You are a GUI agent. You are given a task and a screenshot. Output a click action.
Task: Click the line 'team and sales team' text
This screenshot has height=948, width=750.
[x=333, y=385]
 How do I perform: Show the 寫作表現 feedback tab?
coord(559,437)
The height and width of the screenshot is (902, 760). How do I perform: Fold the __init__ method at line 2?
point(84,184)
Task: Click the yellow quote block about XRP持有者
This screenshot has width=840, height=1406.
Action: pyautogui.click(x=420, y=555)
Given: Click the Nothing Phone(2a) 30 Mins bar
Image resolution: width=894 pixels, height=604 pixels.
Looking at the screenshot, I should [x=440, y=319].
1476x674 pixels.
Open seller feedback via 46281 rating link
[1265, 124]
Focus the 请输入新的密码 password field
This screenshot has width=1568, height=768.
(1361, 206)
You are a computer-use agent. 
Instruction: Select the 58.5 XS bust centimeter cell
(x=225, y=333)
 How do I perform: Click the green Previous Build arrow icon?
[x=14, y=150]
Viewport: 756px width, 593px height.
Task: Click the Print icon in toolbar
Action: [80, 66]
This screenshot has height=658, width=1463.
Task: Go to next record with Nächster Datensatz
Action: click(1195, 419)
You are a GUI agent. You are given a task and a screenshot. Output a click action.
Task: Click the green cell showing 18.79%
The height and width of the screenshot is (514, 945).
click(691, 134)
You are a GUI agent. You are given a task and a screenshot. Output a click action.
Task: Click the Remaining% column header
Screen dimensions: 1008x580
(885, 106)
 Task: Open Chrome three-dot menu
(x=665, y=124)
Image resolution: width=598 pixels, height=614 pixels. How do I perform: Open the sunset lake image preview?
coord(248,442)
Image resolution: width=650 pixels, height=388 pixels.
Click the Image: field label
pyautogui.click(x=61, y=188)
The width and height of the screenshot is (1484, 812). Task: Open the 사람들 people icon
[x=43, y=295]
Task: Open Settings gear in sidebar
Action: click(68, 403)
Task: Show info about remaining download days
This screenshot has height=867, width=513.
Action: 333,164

■ ABOUT THIS TASK
The lines above are to be retyped exactly, with none omitted.

■ SOLUTION TO THIS PROBLEM
You are a GUI agent. You are given a task and a screenshot. Output a click action.
Task: Click the line 'team and sales team' text
This screenshot has height=948, width=750.
[x=333, y=385]
 How do I perform: Show the 寫作表現 feedback tab?
coord(559,437)
The height and width of the screenshot is (902, 760). How do I perform: Fold the __init__ method at line 2?
point(84,184)
Task: Click the yellow quote block about XRP持有者
This screenshot has width=840, height=1406.
Action: pyautogui.click(x=420, y=555)
Given: Click the Nothing Phone(2a) 30 Mins bar
Image resolution: width=894 pixels, height=604 pixels.
Looking at the screenshot, I should [x=440, y=319].
1476x674 pixels.
Open seller feedback via 46281 rating link
[1265, 124]
Focus the 请输入新的密码 password field
This screenshot has width=1568, height=768.
(1361, 206)
You are a computer-use agent. 
Instruction: Select the 58.5 XS bust centimeter cell
(x=225, y=333)
 How do I perform: Click the green Previous Build arrow icon?
[x=14, y=150]
Viewport: 756px width, 593px height.
Task: Click the Print icon in toolbar
Action: [80, 66]
This screenshot has height=658, width=1463.
Task: Go to next record with Nächster Datensatz
Action: click(1195, 419)
You are a GUI agent. You are given a task and a screenshot. Output a click action.
Task: Click the green cell showing 18.79%
The height and width of the screenshot is (514, 945).
click(691, 134)
You are a GUI agent. You are given a task and a screenshot. Output a click action.
Task: Click the Remaining% column header
Screen dimensions: 1008x580
(885, 106)
 Task: Open Chrome three-dot menu
(x=665, y=124)
Image resolution: width=598 pixels, height=614 pixels. How do I perform: Open the sunset lake image preview?
coord(248,442)
Image resolution: width=650 pixels, height=388 pixels.
Click the Image: field label
pyautogui.click(x=61, y=188)
The width and height of the screenshot is (1484, 812). Task: Open the 사람들 people icon
[x=43, y=295]
Task: Open Settings gear in sidebar
Action: click(68, 403)
Task: Show info about remaining download days
This screenshot has height=867, width=513.
Action: 333,164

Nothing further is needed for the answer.